» **Excerpt**

*-*-*

Five Republican U.S. senators have urged Netflix to reconsider plans to adapt a Chinese science-fiction book trilogy into a TV series because they said the author has defended the Chinese government's treatment of Uighur Muslims. Gloria Tso reports.

Five Republican U.S. senators have urged Netflix to drop plans for a TV adaptation of a Chinese science fiction series.

Lawmakers led by Marsha Blackburn of Tennessee take issue with the author of 'The Three-Body Problem,' Liu Cixin, and his defense of China's treatment of Uighur Muslims. Netflix announced earlier this month it would be turning the book and its two sequels into an English language, live-action TV series led by the creators of smash hit "Game of Thrones." Liu is set to serve as a consulting producer.

The senators pointed to Liu's comments in a 2019 interview in the New Yorker.

He was asked about China's clampdown on Muslims in the Xinjiang region, where a United Nations report has estimated that around one million people, mostly ethnic Uighurs, were detained in camps and subjected to ideological education.

Liu was quoted as saying: "Would you rather that they be hacking away at bodies at train stations and schools in terrorist attacks?

If anything, the government is helping their economy and trying to lift them out of poverty." The United States and human rights groups have criticized China's treatment of Uighurs.

But China's foreign ministry has repeatedly denied the existence of internment camps in Xinjiang, calling the facilities vocational and educational institutions, and accusing what it calls anti-China forces of smearing its Xinjiang policy.

In their letter to Netflix, the senators said Netflix's decision to adapt "The Three-Body Problem" amounted to quote "normalization" of the Chinese government's "crimes" and asked Netflix to "seriously reconsider the implications of providing a platform to Mr. Liu in producing this project." Netflix had no immediate comment.

Netflix isn't alone in facing pressure from U.S. lawmakers over China.

Senators and representatives from both parties have put pressure on Disney, for filming parts of the live-action remake of "Mulan" in Xinjiang.

*-*-*

» **Information provided**
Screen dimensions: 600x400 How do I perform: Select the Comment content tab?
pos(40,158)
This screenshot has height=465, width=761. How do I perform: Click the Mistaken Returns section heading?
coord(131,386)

*-*-*

» **Exercise set**
A: In the report on the Netflix adaptation, rewrite the passage from "He was asked" to "to ideological education.", substituting "political indoctrination" for "ideological education".
B: According to the report on the Netflix adaptation, which publication ran the 2019 interview with Liu that the senators cited?
C: Translate this sentence from the report on the Netflix adaptation into French: "The senators pointed to Liu's comments in a 2019 interview in the New Yorker."

» **Task results**
A:
He was asked about China's clampdown on Muslims in the Xinjiang region, where a United Nations report has estimated that around one million people, mostly ethnic Uighurs, were detained in camps and subjected to political indoctrination.

B: The New Yorker.

C: Les sénateurs ont mis en avant les propos tenus par Liu dans une interview accordée au New Yorker en 2019.